--- start Provided records ---
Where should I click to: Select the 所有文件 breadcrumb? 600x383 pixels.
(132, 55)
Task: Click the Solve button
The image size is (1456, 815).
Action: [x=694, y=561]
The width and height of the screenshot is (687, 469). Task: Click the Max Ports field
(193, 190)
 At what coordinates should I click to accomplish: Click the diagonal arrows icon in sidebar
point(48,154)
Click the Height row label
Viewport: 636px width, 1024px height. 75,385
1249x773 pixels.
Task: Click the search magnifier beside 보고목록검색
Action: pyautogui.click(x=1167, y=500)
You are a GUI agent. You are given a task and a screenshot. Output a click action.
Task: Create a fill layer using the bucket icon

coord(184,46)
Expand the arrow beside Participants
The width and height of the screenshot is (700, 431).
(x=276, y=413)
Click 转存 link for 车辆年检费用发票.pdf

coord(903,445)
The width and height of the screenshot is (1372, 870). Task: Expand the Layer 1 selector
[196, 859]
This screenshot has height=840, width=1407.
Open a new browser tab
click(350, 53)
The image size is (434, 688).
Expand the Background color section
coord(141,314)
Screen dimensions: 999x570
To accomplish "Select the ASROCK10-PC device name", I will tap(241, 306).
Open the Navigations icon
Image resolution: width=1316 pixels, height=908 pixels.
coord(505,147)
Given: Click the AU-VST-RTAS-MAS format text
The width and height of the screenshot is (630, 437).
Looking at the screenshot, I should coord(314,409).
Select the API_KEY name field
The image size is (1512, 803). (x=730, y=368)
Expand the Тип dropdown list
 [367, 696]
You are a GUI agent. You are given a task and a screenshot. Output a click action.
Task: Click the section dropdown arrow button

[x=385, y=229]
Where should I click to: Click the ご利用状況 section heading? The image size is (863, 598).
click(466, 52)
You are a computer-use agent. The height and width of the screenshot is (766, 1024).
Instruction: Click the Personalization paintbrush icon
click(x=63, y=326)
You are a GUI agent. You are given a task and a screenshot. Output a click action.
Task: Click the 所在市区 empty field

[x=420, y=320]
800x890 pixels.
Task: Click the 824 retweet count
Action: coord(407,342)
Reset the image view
--- end Provided records ---
* Stated task *
Extract and repeat verbatim the lines of the material from the line with "Click 转存 link for 车辆年检费用发票.pdf" to the line with "click(x=63, y=326)", including both of those lines.

* Solution for this problem *
Click 转存 link for 车辆年检费用发票.pdf

coord(903,445)
The width and height of the screenshot is (1372, 870). Task: Expand the Layer 1 selector
[196, 859]
This screenshot has height=840, width=1407.
Open a new browser tab
click(350, 53)
The image size is (434, 688).
Expand the Background color section
coord(141,314)
Screen dimensions: 999x570
To accomplish "Select the ASROCK10-PC device name", I will tap(241, 306).
Open the Navigations icon
Image resolution: width=1316 pixels, height=908 pixels.
coord(505,147)
Given: Click the AU-VST-RTAS-MAS format text
The width and height of the screenshot is (630, 437).
Looking at the screenshot, I should coord(314,409).
Select the API_KEY name field
The image size is (1512, 803). (x=730, y=368)
Expand the Тип dropdown list
 [367, 696]
You are a GUI agent. You are given a task and a screenshot. Output a click action.
Task: Click the section dropdown arrow button

[x=385, y=229]
Where should I click to: Click the ご利用状況 section heading? The image size is (863, 598).
click(466, 52)
You are a computer-use agent. The height and width of the screenshot is (766, 1024).
Instruction: Click the Personalization paintbrush icon
click(x=63, y=326)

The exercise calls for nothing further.